U.S. Preventive Services Task Force Recommendations

Not applicable.

KEY WORDS:

Accidental injury to teeth, teeth injury, dental implants

APPROVED BY GOVERNING BODIES:

Not applicable.

BENEFIT APPLICATION:

Coverage is subject to member’s specific benefits. Group-specific policy will supersede this policy when applicable. 

ITS: Home Policy provisions apply.

FEP: Special benefit consideration may apply. Refer to member’s benefit plan. 

CURRENT CODING:

CPT Codes: Specific codes are not listed. Coding varies based on the extent of injuries.

REFERENCES:

Not applicable.

POLICY HISTORY:

Medical Policy Group, March 2009 (3)

Medical Policy Administration Committee, May 2009

Available for comment May 14-June 26, 2009

Medical Policy Group, September 2018 (2): Policy reviewed by consensus without literature review; no changes in policy statement.

Medical Policy Group, January 2020 (6): Reviewed by consensus. Updates to Description and Key Points. 

Medical Policy Group, March 2021 (6): Reviewed by consensus. Updates to Key Points. 

Medical Policy Group, April 2022 (6): Updates to Key Points.

Medical Policy Group, January 2023 (6): Reviewed by consensus. No new published peer-reviewed literature available that would alter the coverage statement in this policy.  No change to policy statements.

Medical Policy Group, January 2024 (6): Updates to Key Points, Benefit Application, Practice Guidelines and USPSTF.

This medical policy is not an authorization, certification, explanation of benefits, or a contract. Eligibility and benefits are determined on a case-by-case basis according to the terms of the member’s plan in effect as of the date services are rendered. All medical policies are based on (i) research of current medical literature and (ii) review of common medical practices in the treatment and diagnosis of disease as of the date hereof. Physicians and other providers are solely responsible for all aspects of medical care and treatment, including the type, quality, and levels of care and treatment.

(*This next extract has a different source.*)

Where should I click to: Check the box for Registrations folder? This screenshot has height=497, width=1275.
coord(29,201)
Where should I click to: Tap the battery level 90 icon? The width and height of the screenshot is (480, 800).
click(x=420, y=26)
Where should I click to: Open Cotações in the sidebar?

This policy is intended to be used for adjudication of claims (including pre-admission certification, pre-determinations, and pre-procedure review) in Blue Cross and Blue Shield’s administration of plan contracts.

The plan does not approve or deny procedures, services, testing, or equipment for our members. Our decisions concern coverage only. The decision of whether or not to have a certain test, treatment or procedure is one made between the physician and his/her patient. The plan administers benefits based on the member’s contract and corporate medical policies. Physicians should always exercise their best medical judgment in providing the care they feel is most appropriate for their patients. Needed care should not be delayed or refused because of a coverage determination.

As a general rule, benefits are payable under health plans only in cases of medical necessity and only if services or supplies are not investigational, provided the customer group contracts have such coverage.

The following Association Technology Evaluation Criteria must be met for a service/supply to be considered for coverage:

1. The technology must have final approval from the appropriate government regulatory bodies;

2. The scientific evidence must permit conclusions concerning the effect of the technology on health outcomes;

3. The technology must improve the net health outcome;

4. The technology must be as beneficial as any established alternatives;

5. The improvement must be attainable outside the investigational setting.

 

Medical Necessity means that health care services (e.g., procedures, treatments, supplies, devices, equipment, facilities or drugs) that a physician, exercising prudent clinical judgment, would provide to a patient for the purpose of preventing, evaluating, diagnosing or treating an illness, injury or disease or its symptoms, and that are:

1. In accordance with generally accepted standards of medical practice; and

2. Clinically appropriate in terms of type, frequency, extent, site and duration and considered effective for the patient’s illness, injury or disease; and

3. Not primarily for the convenience of the patient, physician or other health care provider; and

4. Not more costly than an alternative service or sequence of services at least as likely to produce equivalent therapeutic or diagnostic results as to the diagnosis or treatment of that patient’s illness, injury or disease.